======== Records ========
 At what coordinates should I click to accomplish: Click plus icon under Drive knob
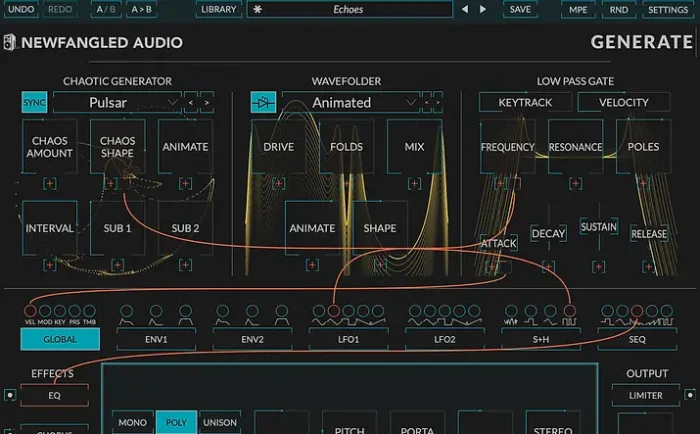point(278,182)
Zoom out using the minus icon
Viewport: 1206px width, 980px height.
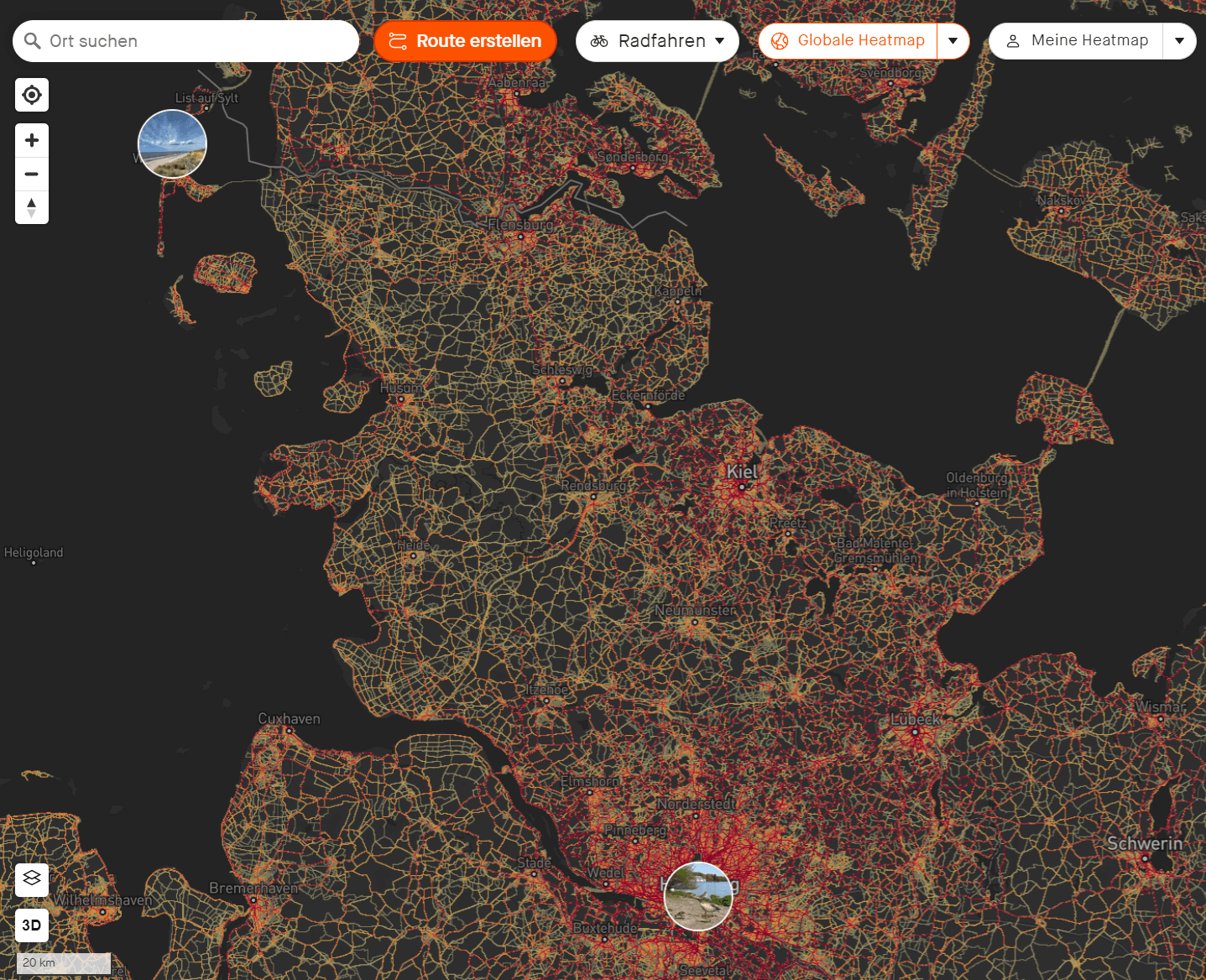pyautogui.click(x=31, y=174)
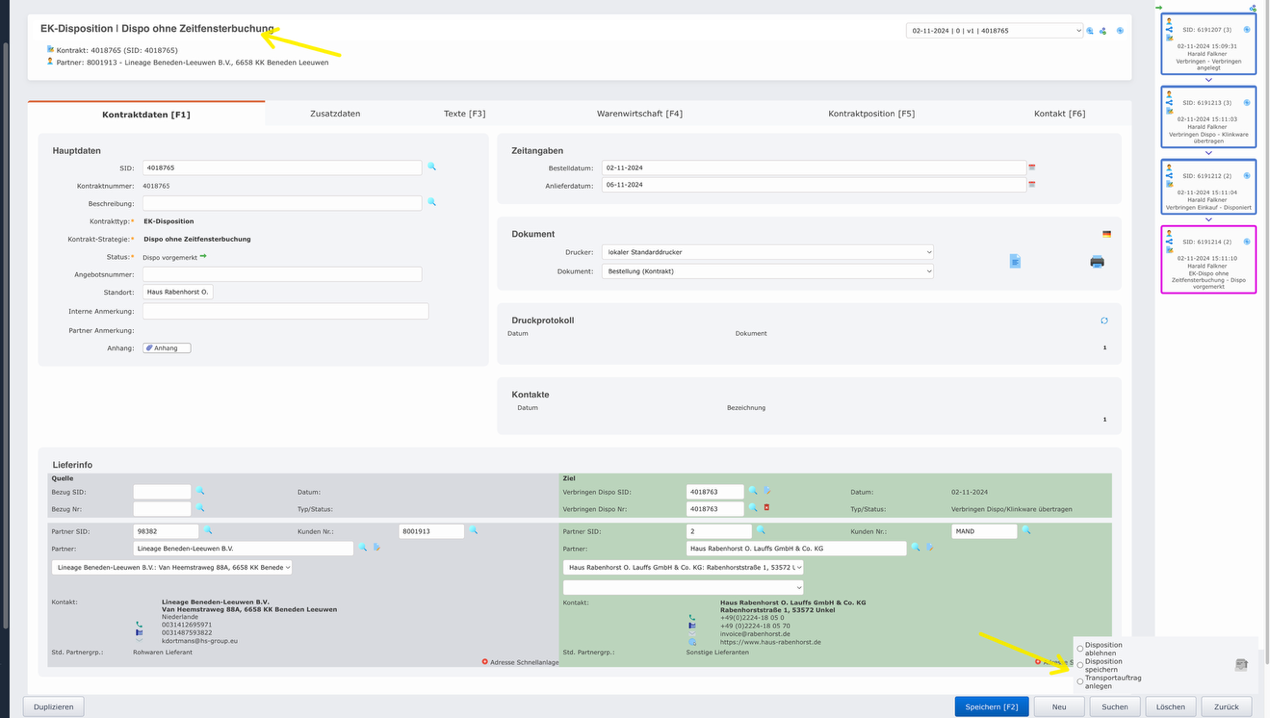Viewport: 1270px width, 718px height.
Task: Open calendar picker for Bestelldatum
Action: coord(1032,168)
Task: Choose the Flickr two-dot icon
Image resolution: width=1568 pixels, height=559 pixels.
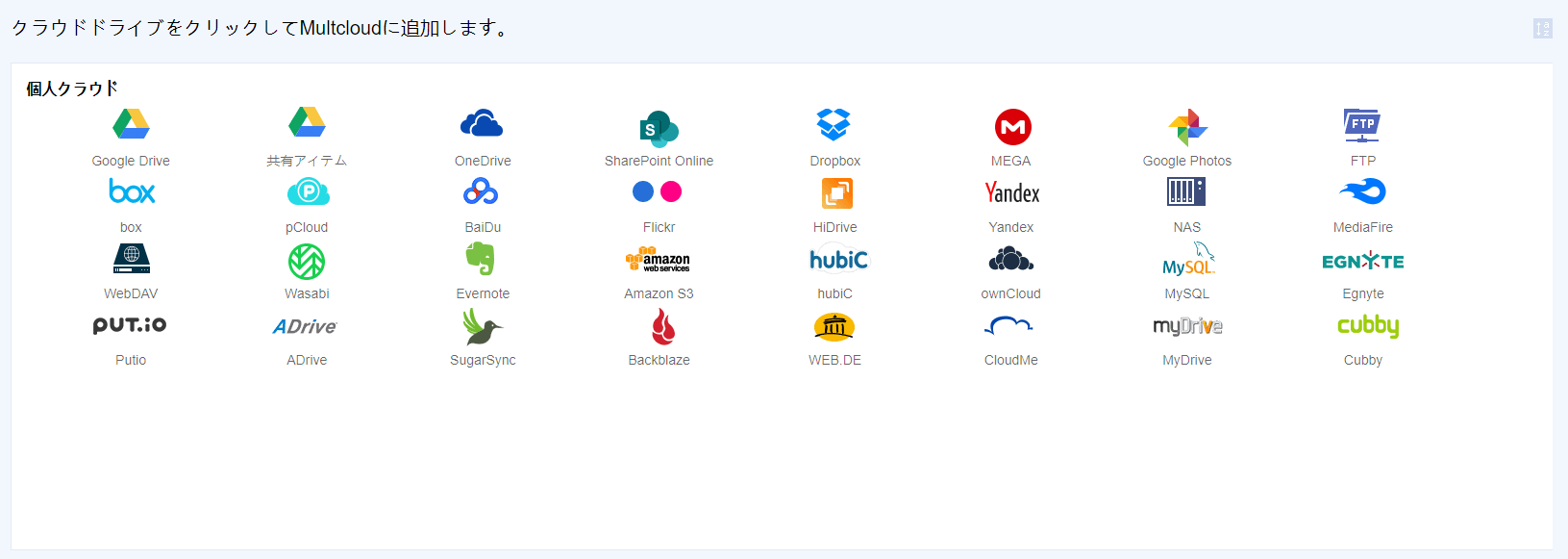Action: click(658, 191)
========
### Stated problem:
Rewrite all of the rows above with "icon" switched to "button" everywhere and everything else unchanged. Omit the pictures.

### Solution to the exercise:
 At what coordinates should I click to accomplish: Click plus button under Drive knob
point(278,182)
Zoom out using the minus button
Viewport: 1206px width, 980px height.
pyautogui.click(x=31, y=174)
Viewport: 1270px width, 718px height.
Task: Open calendar picker for Bestelldatum
Action: coord(1032,168)
Task: Choose the Flickr two-dot button
Image resolution: width=1568 pixels, height=559 pixels.
Action: click(658, 191)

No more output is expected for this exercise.